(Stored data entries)
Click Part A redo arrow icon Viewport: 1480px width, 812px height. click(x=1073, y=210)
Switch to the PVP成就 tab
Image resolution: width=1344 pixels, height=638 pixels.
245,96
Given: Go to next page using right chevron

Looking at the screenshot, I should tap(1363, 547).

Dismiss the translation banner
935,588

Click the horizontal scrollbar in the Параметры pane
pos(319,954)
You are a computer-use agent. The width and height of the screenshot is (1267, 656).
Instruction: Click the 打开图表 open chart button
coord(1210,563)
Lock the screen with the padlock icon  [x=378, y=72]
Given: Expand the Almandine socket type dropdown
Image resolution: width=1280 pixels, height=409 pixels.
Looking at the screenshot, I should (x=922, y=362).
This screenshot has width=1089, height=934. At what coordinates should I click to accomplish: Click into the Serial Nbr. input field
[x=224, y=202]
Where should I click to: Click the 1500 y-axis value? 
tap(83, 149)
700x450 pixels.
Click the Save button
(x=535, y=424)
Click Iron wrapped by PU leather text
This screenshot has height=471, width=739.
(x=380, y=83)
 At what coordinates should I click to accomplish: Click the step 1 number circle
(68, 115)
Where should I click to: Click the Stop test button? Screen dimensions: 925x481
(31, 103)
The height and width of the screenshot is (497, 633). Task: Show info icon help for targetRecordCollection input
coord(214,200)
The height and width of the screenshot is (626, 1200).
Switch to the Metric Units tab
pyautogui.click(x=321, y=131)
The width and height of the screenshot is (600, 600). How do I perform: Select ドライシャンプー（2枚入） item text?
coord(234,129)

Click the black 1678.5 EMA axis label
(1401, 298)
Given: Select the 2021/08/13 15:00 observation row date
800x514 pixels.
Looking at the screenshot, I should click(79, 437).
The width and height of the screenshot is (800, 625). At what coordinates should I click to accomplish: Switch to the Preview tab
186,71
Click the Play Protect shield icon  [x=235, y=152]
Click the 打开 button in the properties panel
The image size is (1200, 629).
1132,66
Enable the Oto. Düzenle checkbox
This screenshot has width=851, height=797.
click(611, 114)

▶ _REQUIRED ACTION_
Write out every line of the records exactly.

▶ _WORKED SOLUTION_
Click Part A redo arrow icon Viewport: 1480px width, 812px height. click(x=1073, y=210)
Switch to the PVP成就 tab
Image resolution: width=1344 pixels, height=638 pixels.
245,96
Given: Go to next page using right chevron

Looking at the screenshot, I should tap(1363, 547).

Dismiss the translation banner
935,588

Click the horizontal scrollbar in the Параметры pane
pos(319,954)
You are a computer-use agent. The width and height of the screenshot is (1267, 656).
Instruction: Click the 打开图表 open chart button
coord(1210,563)
Lock the screen with the padlock icon  [x=378, y=72]
Given: Expand the Almandine socket type dropdown
Image resolution: width=1280 pixels, height=409 pixels.
Looking at the screenshot, I should (x=922, y=362).
This screenshot has width=1089, height=934. At what coordinates should I click to accomplish: Click into the Serial Nbr. input field
[x=224, y=202]
Where should I click to: Click the 1500 y-axis value? 
tap(83, 149)
700x450 pixels.
Click the Save button
(x=535, y=424)
Click Iron wrapped by PU leather text
This screenshot has height=471, width=739.
(x=380, y=83)
 At what coordinates should I click to accomplish: Click the step 1 number circle
(68, 115)
Where should I click to: Click the Stop test button? Screen dimensions: 925x481
(31, 103)
The height and width of the screenshot is (497, 633). Task: Show info icon help for targetRecordCollection input
coord(214,200)
The height and width of the screenshot is (626, 1200).
Switch to the Metric Units tab
pyautogui.click(x=321, y=131)
The width and height of the screenshot is (600, 600). How do I perform: Select ドライシャンプー（2枚入） item text?
coord(234,129)

Click the black 1678.5 EMA axis label
(1401, 298)
Given: Select the 2021/08/13 15:00 observation row date
800x514 pixels.
Looking at the screenshot, I should click(79, 437).
The width and height of the screenshot is (800, 625). At what coordinates should I click to accomplish: Switch to the Preview tab
186,71
Click the Play Protect shield icon  [x=235, y=152]
Click the 打开 button in the properties panel
The image size is (1200, 629).
1132,66
Enable the Oto. Düzenle checkbox
This screenshot has width=851, height=797.
click(611, 114)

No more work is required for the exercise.